Yes, I’ve seen the Marfa lights. Bernie Zelazny and I were coming back from doing a star party for a culinary group at El Cosmico in Marfa on April 7, 2011 when we decided to stop at the Marfa lights viewing station just off of US 67/90. For the first couple of minutes (Thursday evening around 11:00 p.m. or so) we saw nothing, but then, sure enough, a slowly moving white light appeared near a small tower with red lights, providing a good point of reference for the motion. The light gradually changed brightness, sometimes brighter, sometimes dimmer, moving left to right, then disappeared. Soon, another would appear: sometimes higher, sometimes lower, usually moving to the right, but sometimes to left. My first thought: distant headlights. Sometimes, more that one could be seen at the same time.

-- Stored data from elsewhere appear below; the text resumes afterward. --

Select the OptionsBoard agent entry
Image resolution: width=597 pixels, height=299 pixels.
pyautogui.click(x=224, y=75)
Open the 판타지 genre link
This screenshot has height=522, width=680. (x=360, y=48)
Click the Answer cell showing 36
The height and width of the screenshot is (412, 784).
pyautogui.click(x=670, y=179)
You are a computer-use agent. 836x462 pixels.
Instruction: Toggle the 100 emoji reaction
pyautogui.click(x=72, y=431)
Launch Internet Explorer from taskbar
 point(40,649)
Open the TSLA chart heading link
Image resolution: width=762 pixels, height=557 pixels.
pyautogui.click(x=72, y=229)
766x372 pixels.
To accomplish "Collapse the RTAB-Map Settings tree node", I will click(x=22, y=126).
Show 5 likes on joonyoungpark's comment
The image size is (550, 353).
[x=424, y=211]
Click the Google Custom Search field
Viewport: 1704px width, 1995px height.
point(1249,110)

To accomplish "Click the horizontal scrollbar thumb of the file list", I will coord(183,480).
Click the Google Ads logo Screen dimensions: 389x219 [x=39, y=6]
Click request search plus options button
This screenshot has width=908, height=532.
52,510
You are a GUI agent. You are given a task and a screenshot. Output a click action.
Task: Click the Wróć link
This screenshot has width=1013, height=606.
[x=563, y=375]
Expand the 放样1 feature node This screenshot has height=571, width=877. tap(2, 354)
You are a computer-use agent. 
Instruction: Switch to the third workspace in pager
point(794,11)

Quickly, I ran back to my car to get the 15 x 70 binoculars and binocular mount (an Orion Paragon Plus) and set them up to view the Marfa lights, which by now were happening frequently. When viewing each Marfa light through these powerful binoculars, the first thing I noticed is that I was not able to focus! No matter how I changed the focus of the binoculars, I could do no better than to see a round amorphous blob of light.
Next, I decided to see if any of the fixed distant lights would focus. First the red tower lights. Nope, red blobs. Then a distant ranch light to the left of the light dome of Ojinaga/Presidio. Nope, a while blob. Then, another distant ranch light. Another white blob. Then some distant headlights on US 67/90 near Marfa heading toward Alpine. The headlights were too far away to resolve, and in the binoculars they, too, were an unresolvable white blob. Next I moved the binoculars up a few degrees to look at some stars. Perfect focus! Back down to the ground lights and Marfa lights: out of focus blobs!
So, it appears to me that some atmospheric phenomenon is defocusing and distorting terrestrial lights in the distance. Perhaps some sort of superior mirage. I think the most likely explanation for the Marfa lights is distant vehicle headlights.
Next steps in the investigation of this curious phenomenon: Use a micrometer eyepiece in a low-power rich-field telescope to measure the angular sizes of the Marfa light blobs, as well as the angular sizes of the blobs from identifiable terrestrial lights. Determine the distance to the terrestrial light sources in the daytime (if possible) using triangulation. Better yet, determine the great circle distance to each terrestrial light source by obtaining GPS coordinates of each of those light sources, and the Marfa lights viewing station. Even better would be to shine a mobile light source at the Marfa lights viewing station from various GPS-determined locations at different distances on an evening when the Marfa lights are visible. Determine if the size of each known light blob is a function of distance. Using this information, estimate the distance to the Marfa light sources.
Also, note whether the angular size of each Marfa light is related to its altitude above the horizon.
More ideas: Take a series of 30-second digital camera exposures over the course of an evening to determine if the Marfa lights take preferred paths. The results might support or refute the vehicle headlights hypothesis. Determine if the Marfa lights paths change from night to night or during the course of one night.
Finally, I’d suggest using the same kind of wide-field spectroscopic equipment used to obtain meteor spectra to determine the spectral characteristics of the Marfa lights. This would tell us much about their chemical composition, temperature, and origin.